Recently I've been using Qubes OS and figuring out how to get my VPN set up was a light bulb moment on how it fits together. By isolating different areas of concern it is possible to gain a level of security and privacy that would be hard to achieve with a traditional - monolithic - operating system.
(I've deliberately simplified things for this explanation, in reality there is a lot more going on than this but it's not really needed to understand the concept.)
The key principle behind Qubes is that everything is a virtual machine (VM). Running a Xen hypervisor on the bare metal, Qubes manages everything above this providing a seamless desktop environment and abstracting away all but the most complex configuration.
Probably the easiest to understand is the application VMs, out of the box these are stand alone Linux instances but it is possible to run other operating systems. For the sake of simplicity in this explanation let's say we have one trusted and one untrusted application VM:
- In the trusted VM we do things that we want to be relatively secure like email, document editing, online banking &c.
- In the untrusted VM we do things like general web browsing and social media.
As these are two separate VMs if our untrusted VM gets compromised it won't have access to anything in our secure VM and vice versa.
In addition to this there are the service VMs - again these are stand alone Linux instances but they're slimmed down to a minimal set of components.

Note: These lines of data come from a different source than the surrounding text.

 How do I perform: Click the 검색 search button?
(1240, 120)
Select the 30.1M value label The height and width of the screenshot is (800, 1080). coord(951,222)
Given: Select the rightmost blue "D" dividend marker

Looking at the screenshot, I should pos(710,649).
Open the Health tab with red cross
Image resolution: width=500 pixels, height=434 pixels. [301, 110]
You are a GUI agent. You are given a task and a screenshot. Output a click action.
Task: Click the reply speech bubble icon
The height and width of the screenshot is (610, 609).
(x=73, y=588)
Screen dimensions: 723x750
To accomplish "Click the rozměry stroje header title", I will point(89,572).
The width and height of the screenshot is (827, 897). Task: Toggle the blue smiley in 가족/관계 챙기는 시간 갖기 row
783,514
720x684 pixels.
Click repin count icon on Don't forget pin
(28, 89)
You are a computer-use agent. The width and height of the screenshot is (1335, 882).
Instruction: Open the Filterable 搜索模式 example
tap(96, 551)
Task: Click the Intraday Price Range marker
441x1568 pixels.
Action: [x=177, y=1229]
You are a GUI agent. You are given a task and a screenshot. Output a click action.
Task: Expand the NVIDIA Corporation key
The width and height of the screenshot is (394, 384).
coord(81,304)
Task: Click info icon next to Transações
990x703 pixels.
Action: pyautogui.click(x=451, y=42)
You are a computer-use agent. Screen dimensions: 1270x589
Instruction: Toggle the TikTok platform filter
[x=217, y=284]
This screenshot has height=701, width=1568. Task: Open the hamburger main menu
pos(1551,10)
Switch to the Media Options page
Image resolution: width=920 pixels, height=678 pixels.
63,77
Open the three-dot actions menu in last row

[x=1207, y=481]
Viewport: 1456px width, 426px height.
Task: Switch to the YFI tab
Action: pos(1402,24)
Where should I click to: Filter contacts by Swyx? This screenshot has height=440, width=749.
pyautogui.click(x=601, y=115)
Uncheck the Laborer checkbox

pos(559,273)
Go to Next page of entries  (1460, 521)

- The main one we're concerned with is the network VM. This is the only VM that has a direct connection to the outside world - as far as the rest of the world is concerned it's interacting with this machine.
- There is a VPN VM, this is firewalled so it can only talk to the VPN end point - once the VPN is up then the only place traffic can go is down this "tunnel".
- There is a TOR gateway VM that routes all traffic to the TOR network.
The trusted VM is then connected to the VPN VM. As it's an 'internal' VM↔VM network connection handled by Qubes, the app VM thinks it's talking directly to the outside world so has no knowledge that a VPN exists or that all the traffic is being routed via it.
In a similar manner, the untrusted VM is connected to the TOR VM so doesn't have any knowledge of TOR or that all traffic is being routed via it.
At the other end of the chain, the network VM is dumbly routing traffic from the VPN and TOR VMs to the external network. In the case of the VPN tunnel it will be aware that it is routing all traffic from one 'internal' source to a single external source (the VPN end point) but, as it has no access to the tunnel entrance in the VPN VM, the network VM has no way of knowing what's inside the tunnel.
The obvious advantage of this set up is security, by isolating each later into its own VM it makes it very hard (but not impossible) for a compromised system to access information in another VM.
As the network VM is the only point of contact with the outside world this is where we're vulnerable to an external attack. However, as traffic enters secure tunnels before it is routed through the network VM it cannot be be inspected and, as the tunnel entry points are in separate VMs, they aren't accessible.
In this scenario one of the app VMs (hopefully the untrusted VM!) is compromised via a browser bug or some malware. However, as far as this VM is concerned it has a direct connection to the network - it has no knowledge of the tunnel entry point in the intermediate VM. It is also completely isolated from our other app VM, both at the inter-VM level by Qubes itself and at the network level as the traffic is isolated in secure tunnels.
The second advantage this set up has is privacy, as all traffic from the app VMs is routed through a tunnel there is no opportunity for leakage - either round the edges of the tunnel or out to the network before the tunnel can be established. This means that none of our traffic appear to exit from the network the network VM is connected to, all applications and services we interact with will see our traffic as exiting from either a TOR exit node or from our VPN exit point.
Whilst there's no such thing as guaranteed security or privacy, by using Qubes in this way it does systemically mitigate a number of vulnerabilities that would be present if running this set up on a traditional, monolithic, operating system.